PROBLEM STATEMENT
The copy should begin at the line containing "The width and" and end with the last line below, every line exact and no picture included.

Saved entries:
* * * *

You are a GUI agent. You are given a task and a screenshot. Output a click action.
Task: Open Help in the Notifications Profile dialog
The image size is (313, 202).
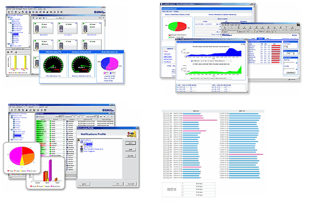(x=84, y=183)
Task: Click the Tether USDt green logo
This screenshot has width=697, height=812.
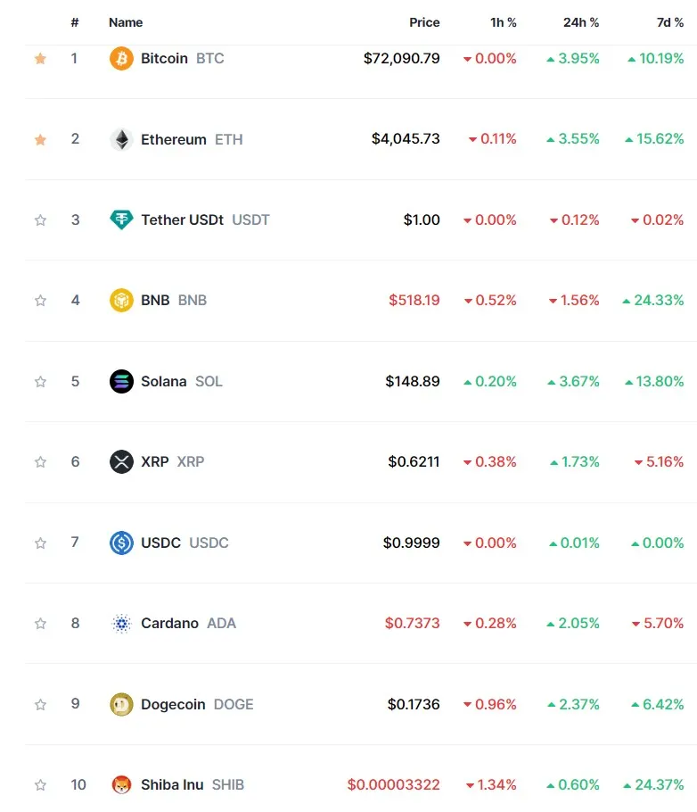Action: point(121,220)
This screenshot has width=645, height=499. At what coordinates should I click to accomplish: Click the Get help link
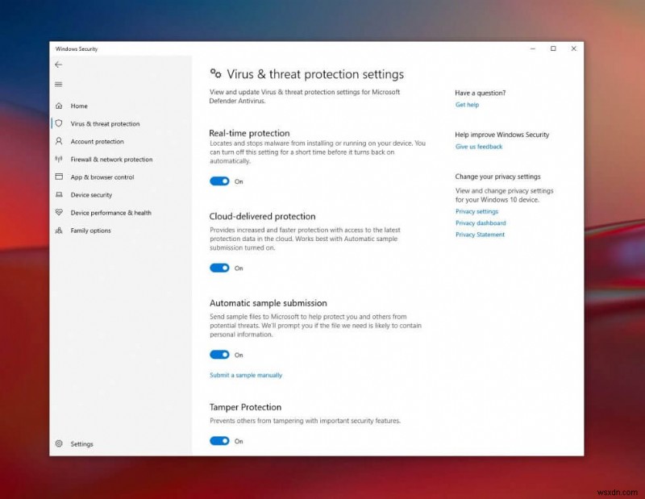467,104
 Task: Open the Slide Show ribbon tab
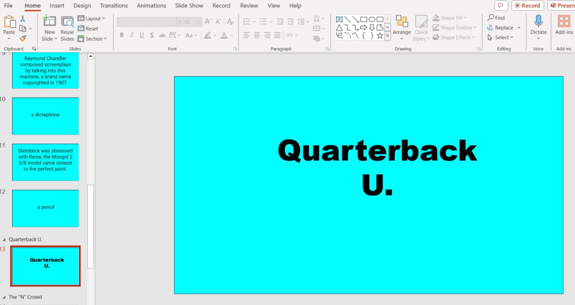(x=189, y=6)
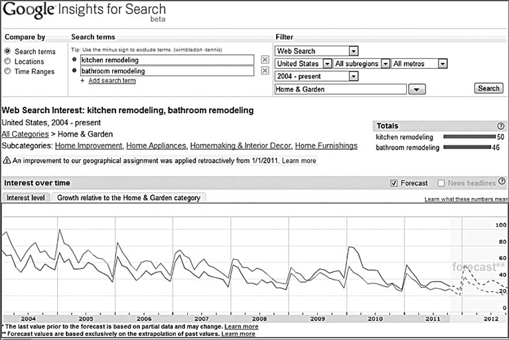Click the kitchen remodeling search term field

[x=167, y=60]
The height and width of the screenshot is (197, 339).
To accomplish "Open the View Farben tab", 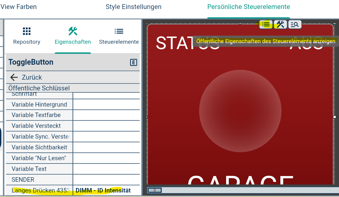I will (x=18, y=7).
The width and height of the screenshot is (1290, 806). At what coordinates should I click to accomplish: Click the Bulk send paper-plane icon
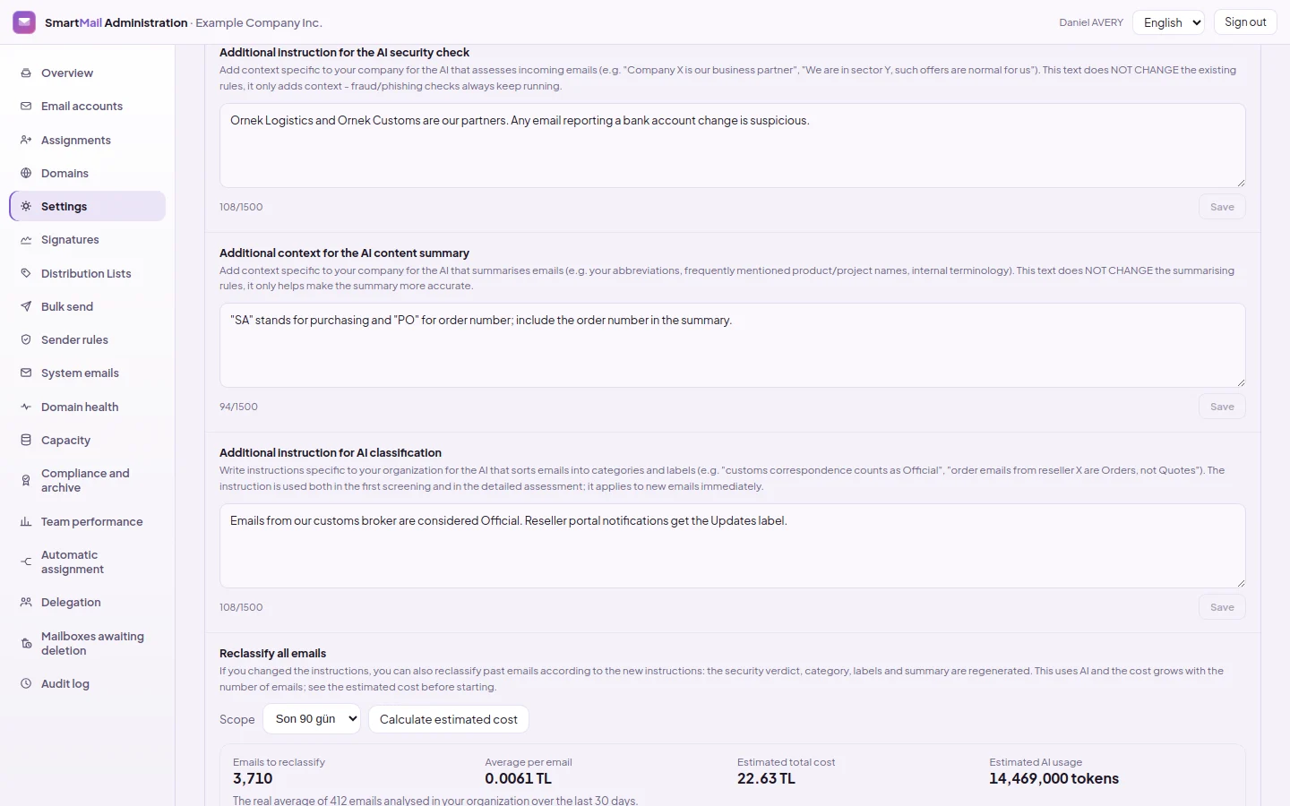[26, 307]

* * * *

ANSWER FOR THE TASK
The width and height of the screenshot is (1290, 806). At what coordinates should I click to accomplish: Click the Bulk send paper-plane icon
[26, 307]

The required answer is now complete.